==== PASSAGE SHOWN

Learning to Play Tic Tac Toe via Reinforcement Learning

Blog, Journal for High Schoolers, Journal for High Schoolers 2021


Ethan Cao, Jocelyn Ho, Sameeh Maayah, Maria Rufova, Adithya Devraj


Machine learning algorithms are implemented in a wide variety of modern applications to train computers to make efficient predictions and decisions based on their observations of past data. Reinforcement learning is a paradigm of machine learning that is concerned with making the most beneficial decision in a particular environment in order to maximize the reward. I The Q-learning algorithm is a reinforcement learning algorithm that solves decision-making problems by assigning different scores to different decisions at each state of the problem. When applied to learn to play a game such as Tic-Tac-Toe, at each board position, the goal of the algorithm is to assign a numerical score to each move, where the score is proportional to the chance of winning. This trains the machine to perform the most beneficial moves by simultaneously exploiting already learned beneficial information and exploring its possibilities by constantly trying out new game moves.

Using numerically mapping algorithms of Q-Learning to predict a game’s outcome through iterative training, we have trained an artificial Tic-Tac-Toe opponent to refer to Q values for all possible player decisions in a current environment and chose the one with the highest value. With the example of Tic-Tac-Toe, we examine how reinforcement learning allows machines to implement dynamic programming techniques to maximize their performance with minimal human intervention and assistance.


In 2015, AlphaGo became the first computer to beat a human professional player over Go, an ancient chinese game that contains over 10172 possible board positions [1]. In the proceeding years, AlphaGo continued to improve by training against both human and artificial opponents, eventually defeating numerous top-ranked players around the world [1]. With such, AlphaGo presents the possibilities of artificial intelligence (AI) to reach a higher level of expertise in a specific field usually dominated by human players. Through a distinct point of view from AI, it is possible to realize many applications that existed in fictions, such as autonomous robot agents, trading systems, business intelligence, and chat bots [4].

In order to have a similar automated approach to solve real-world problems, we decided to look into board games. In contrast to video games, board games present more adequate environments to train AI opponents because board games have exact rules and possibilities for its outcomes [4]. With AI knowing all potential actions, it is able to calculate exact outcomes based on the states of the board. This allows AI to obtain the goal of interest by figuring out how to maximize the utility. Out of the millions of today’s board games, we looked into the well-known and easily comprehensible game of Tic-Tac-Toe. Although in comparison with Go Tic-Tac-Toe has only less than 360,000 possible board positions, it is still complicated enough to be solved with deep neural networks [4].

========
==== LISTING

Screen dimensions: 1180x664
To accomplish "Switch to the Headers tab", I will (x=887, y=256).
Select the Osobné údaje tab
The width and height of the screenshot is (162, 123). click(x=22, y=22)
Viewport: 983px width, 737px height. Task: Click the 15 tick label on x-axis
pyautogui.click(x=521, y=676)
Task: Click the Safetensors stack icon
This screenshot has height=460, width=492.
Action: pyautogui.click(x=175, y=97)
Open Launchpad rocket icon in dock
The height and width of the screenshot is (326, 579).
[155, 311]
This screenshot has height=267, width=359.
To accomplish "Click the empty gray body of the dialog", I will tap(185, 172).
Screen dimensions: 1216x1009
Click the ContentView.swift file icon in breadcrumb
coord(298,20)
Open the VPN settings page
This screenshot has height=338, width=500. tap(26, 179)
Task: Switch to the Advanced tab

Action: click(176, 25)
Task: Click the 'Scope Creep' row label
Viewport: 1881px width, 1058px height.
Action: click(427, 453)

========

— PROBLEMS TO SOLVE —
**1)** Revise the stretch of the Tic-Tac-Toe article from "Using numerically mapping" through "intervention and assistance.", replacing "opponent" with "adversary".
**2)** Rewrite the stretch of the listing from the line containing "Task: Switch to the Advanced tab" through the end of the listing, requests included, and return only those lines. Multiply every click coordinate in the answers by 1.85 and round to the nearest whole number, with halves rounded up.
The Tic-Tac-Toe article and the listing are independent of each other.

— WRITTEN ANSWERS —
**1)**
Using numerically mapping algorithms of Q-Learning to predict a game’s outcome through iterative training, we have trained an artificial Tic-Tac-Toe adversary to refer to Q values for all possible player decisions in a current environment and chose the one with the highest value. With the example of Tic-Tac-Toe, we examine how reinforcement learning allows machines to implement dynamic programming techniques to maximize their performance with minimal human intervention and assistance.

**2)**
Task: Switch to the Advanced tab

Action: click(326, 46)
Task: Click the 'Scope Creep' row label
Viewport: 1881px width, 1058px height.
Action: click(790, 838)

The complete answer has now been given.